À la mort de son père, un grand acteur arménien, la documentariste Tamara Stepanyan décide de revisiter son passé afin d’en restituer la profondeur. On découvre alors que le cinéma arménien de l’ère soviétique est d’une grande richesse, à l’image de ce peuple arménien toujours très éprouvé. Mes fantômes arméniens résonnent alors comme des réminiscences indispensables, entre souvenirs personnels et héritage collectif d’un patrimoine cinématographique national.

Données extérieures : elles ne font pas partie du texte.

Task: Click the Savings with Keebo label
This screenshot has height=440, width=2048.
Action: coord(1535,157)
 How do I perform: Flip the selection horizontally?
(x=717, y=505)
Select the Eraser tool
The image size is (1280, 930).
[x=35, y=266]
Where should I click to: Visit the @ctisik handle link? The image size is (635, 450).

« Après avoir perdu mon père il y a quatre ans, j’ai commencé à regarder des photos, des images de lui. C’était un acteur dans le cinéma arménien. Assez vite, j’ai compris que j’avais envie de continuer le dialogue avec lui. Je suis alors allée chercher des images de mon père, dans le cinéma soviétique arménien, auquel il appartient. Quand j’ai compris que je cherchais des images de mon père, qui était devenu un fantôme, j’ai rencontré d’autres fantômes. À partir de là, la petite histoire a rencontré la grande Histoire. Celle du cinéma soviétique arménien, qui a duré de 1924 à 1990. […] C’est un cinéma qui raconte que, malgré tout, les Arméniens arrivent à survivre. Bien sûr, dans certains films soviétiques, on ne parle que de l’idéologie soviétique. Mais malgré tout, c’est aussi un cinéma qui dit que malgré le génocide, malgré les guerres, malgré les catastrophes, les Arméniens se relèvent toujours. Quand j’ai commencé à travailler sur la voix off, j’ai commencé à écrire. En écrivant, j’ai essayé de parler, sans écrire, je fermais les yeux et je commençais à parler et à enregistrer ce que je disais. C’était une sorte d’adresse. À partir d’une transcription, j’améliorerais les textes, mais toujours, et surtout pendant l’enregistrement, j’imaginais mon père et je lui adressais la parole. »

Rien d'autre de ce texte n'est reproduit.